Besprochene Bücher / Literaturhinweise

Wie in einem Interview des Kultur-Journal im Norddeutschen Rundfunks am 4. Dezember 2020 zu vernehmen war, arbeitet der Osnabrücker Germanist Christoph König gegenwärtig an einer ersten vollständigen Gesamtausgabe der Werke Rainer Maria Rilkes. Beteiligt sind die Internationale Rilke-Gesellschaft, Archive wie das Deutsche Literaturarchiv Marbach, die Schweizer Nationalbibliothek in Bern, die Schweizer Stiftung „Fondation Rilke“ in Sierre sowie die Sievert Stiftung für Wissenschaft und Kultur.

Verwirklicht werden soll das Projekt im Göttinger Wallstein Verlag, ein Erscheinungsdatum ist derzeit allerdings noch nicht in Sicht. 60 Jahre nach Erscheinen der Zinn’schen Ausgabe und neben der wieder verfügbaren Kommentierten Ausgabe in vier Bänden als wbg-Edition soll unter der Federführung Königs und unter Berücksichtigung der seither entdeckten Handschriften und anderer Materialien aus dem Nachlass eine neue Leserschaft erreicht werden. Geplant ist die Ausgabe auf 30 Bände, die sich jeweils mit einem präzise umgrenzten Werkabschnitt Rilkes befassen sollen.

Der Titel der gesamten Reihe scheint indes schon festzustehen: Entdunkelung. König und seine Mitarbeiter wollen ein von den bisherigen Werkausgaben abweichendes Editionsprinzip durchsetzen und Rilke besser verständlich machen. In einem Interview mit der Süddeutschen Zeitung vom 4. Juli 2020 sagte König: „Dabei ist die dunkle Aussage nicht dunkel, weil sie etwas verbergen will, sondern weil die Komplexität seiner Reflexion in nichts anderes münden kann als in Dunkelheit – aber was geheimnisvoll erscheint, basiert doch auf einem unglaublich klaren Denken.“ König sieht seine Aufgabe als Wissenschaftler und Arbeiter am Werk Rilkes darin, einen imaginären Disput mit früheren Interpretationen von Rilkes Texten zu führen.
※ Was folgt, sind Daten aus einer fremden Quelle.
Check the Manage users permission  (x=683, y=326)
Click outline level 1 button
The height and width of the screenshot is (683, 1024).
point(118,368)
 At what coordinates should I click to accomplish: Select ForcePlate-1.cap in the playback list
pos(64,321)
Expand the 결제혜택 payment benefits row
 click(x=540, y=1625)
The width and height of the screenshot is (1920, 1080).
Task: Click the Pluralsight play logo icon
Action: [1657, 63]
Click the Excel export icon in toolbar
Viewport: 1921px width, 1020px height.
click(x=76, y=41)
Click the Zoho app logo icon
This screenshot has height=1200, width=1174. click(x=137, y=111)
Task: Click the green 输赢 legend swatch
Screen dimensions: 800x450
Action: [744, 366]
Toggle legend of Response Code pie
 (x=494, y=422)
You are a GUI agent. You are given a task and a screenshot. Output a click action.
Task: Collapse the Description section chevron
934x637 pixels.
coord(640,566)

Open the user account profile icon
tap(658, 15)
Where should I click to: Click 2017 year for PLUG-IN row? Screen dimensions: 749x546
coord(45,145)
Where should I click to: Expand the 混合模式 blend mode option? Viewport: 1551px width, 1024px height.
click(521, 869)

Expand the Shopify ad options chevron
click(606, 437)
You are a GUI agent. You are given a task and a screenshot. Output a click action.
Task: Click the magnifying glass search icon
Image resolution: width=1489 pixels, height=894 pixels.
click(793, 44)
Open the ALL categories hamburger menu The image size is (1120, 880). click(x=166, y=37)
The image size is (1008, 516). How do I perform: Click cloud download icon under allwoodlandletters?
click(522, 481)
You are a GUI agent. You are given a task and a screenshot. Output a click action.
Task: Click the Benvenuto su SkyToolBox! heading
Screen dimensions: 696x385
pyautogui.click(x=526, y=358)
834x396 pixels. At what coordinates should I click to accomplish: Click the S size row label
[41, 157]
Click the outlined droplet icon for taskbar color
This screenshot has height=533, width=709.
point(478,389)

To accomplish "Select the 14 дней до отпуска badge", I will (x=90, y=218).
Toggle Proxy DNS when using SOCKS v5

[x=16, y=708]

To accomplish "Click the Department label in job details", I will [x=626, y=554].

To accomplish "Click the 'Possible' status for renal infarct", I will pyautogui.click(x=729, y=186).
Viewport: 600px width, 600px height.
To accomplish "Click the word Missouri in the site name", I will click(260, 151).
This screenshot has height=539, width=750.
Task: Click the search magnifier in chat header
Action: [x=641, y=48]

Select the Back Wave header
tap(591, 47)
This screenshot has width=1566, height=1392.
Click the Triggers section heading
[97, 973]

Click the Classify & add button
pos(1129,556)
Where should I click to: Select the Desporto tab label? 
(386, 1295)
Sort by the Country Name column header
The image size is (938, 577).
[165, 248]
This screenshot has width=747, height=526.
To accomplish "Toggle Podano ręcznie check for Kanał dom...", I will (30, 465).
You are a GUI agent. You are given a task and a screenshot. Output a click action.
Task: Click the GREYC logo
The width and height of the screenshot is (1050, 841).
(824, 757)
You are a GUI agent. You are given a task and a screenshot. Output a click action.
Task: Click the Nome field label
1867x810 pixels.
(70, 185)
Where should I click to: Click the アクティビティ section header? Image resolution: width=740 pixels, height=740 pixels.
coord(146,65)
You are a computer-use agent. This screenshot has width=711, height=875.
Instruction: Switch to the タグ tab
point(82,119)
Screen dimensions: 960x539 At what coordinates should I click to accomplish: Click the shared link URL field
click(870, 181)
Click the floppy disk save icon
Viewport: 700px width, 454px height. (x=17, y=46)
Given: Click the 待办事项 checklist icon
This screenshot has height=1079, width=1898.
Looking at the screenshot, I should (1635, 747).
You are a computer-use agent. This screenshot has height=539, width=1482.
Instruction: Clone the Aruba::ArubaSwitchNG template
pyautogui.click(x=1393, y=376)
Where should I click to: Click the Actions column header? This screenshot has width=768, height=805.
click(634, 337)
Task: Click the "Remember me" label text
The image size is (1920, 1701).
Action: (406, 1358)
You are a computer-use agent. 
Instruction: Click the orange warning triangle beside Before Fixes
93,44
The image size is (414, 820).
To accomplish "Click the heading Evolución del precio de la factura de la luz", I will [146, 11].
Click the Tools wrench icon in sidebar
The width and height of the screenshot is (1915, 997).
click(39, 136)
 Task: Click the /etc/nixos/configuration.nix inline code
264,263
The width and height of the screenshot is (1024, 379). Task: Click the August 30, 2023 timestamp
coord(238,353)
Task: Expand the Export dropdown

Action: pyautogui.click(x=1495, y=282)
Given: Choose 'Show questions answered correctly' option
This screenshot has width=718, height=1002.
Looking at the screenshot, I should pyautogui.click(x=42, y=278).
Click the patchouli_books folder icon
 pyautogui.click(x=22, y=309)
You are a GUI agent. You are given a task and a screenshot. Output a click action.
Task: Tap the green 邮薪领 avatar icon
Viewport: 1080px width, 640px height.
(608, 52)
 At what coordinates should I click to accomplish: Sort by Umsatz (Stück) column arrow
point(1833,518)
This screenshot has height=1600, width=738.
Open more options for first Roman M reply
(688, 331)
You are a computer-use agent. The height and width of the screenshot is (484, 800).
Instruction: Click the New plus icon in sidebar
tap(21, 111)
Einen Vorgeschmack auf die Konzeption der vollständigen, mit kritischen Analysen und Kommentaren versehenen Ausgabe könnten drei Publikationen geben, die mittlerweile im Wallstein-Verlag erschienen sind und welche von König selbst oder unter seiner wissenschaftlichen Begleitung entstanden sind. Die gemeinsame Klammer dieser Publikationen ist Königs bereits im Jahr 2014 erschienene Monographie über Rilkes Sonette an Orpheus. König fokussierte sich dort zunächst auf ein einziges Gedicht, Rilkes Sonett O komm und geh aus dem Spätwerk Sonette an Orpheus und zeigte daran die Voraussetzungen zu dessen Lektüre auf: Rilkes Idiomatik, seine Aneignung literarischer Traditionen, die Korrespondenzen des Dichters, seine Selbstaussagen und die Interdependenzen mit den anderen Sonetten dieses 1922 entstandenen Zyklus aus 55 Sonetten.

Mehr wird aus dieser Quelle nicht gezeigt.